The 2008 US Presidential campaign had plenty of notable news items, many of them generated by perky Alaskan Gov. turned VP candidate Sarah Palin. Yet among the moose hunting, child rearing, and trooper gating anecdotes, one bit of trivia went relatively unnoticed. It was revealed that last year, Palin had a tanning bed installed in the Alaska Governor's mansion. Supposedly it was bought used and paid for by the Palin's. But unlike Sarah the Governor's wardrobe shopping spree, the cost of the unit and installation is not what worries us. While some use tanning beds attempting to limit the depressive symptoms caused by a sun-free Alaskan winter, is it really worth the risk to the skin?
Upon the news of Palin's UV exposure, the Indoor Tanning Association excitedly released a press release claiming that indoor tanning increases vitamin D for people not exposed to solar radiation. This is controversial. Just this week, the Texas Attorney General sued a tanning parlor franchise for deceptive advertising claiming tanning beds had health benefits.

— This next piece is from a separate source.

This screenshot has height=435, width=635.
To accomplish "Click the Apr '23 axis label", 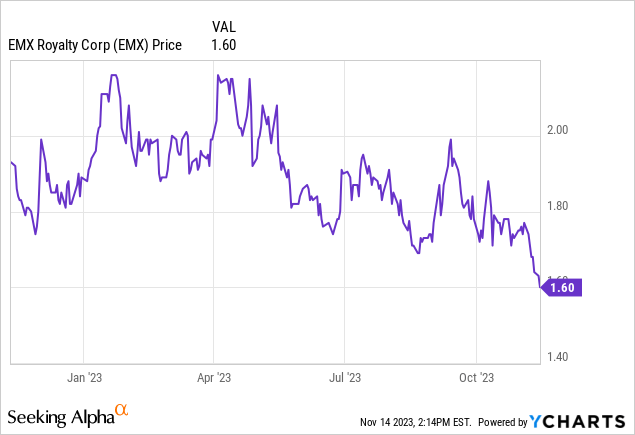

And this is in a Red State!
Before Palin attempts to brown her skin or end up with a red burn (possible in supposedly "safe" devices), we'd suggest she look into the data showing increased melanoma skin cancer rates in women using tanning beds. Perhaps a chat with former running mate John McCain, who has had four potentially life threatening skin cancers, would steer her straight. We recommend dietary sources of vitamin D like fortified milk, soy drinks, fish and egg yolks. And as for tanning, we suggest Sarah keep the "pale" in Palin: Just Say No!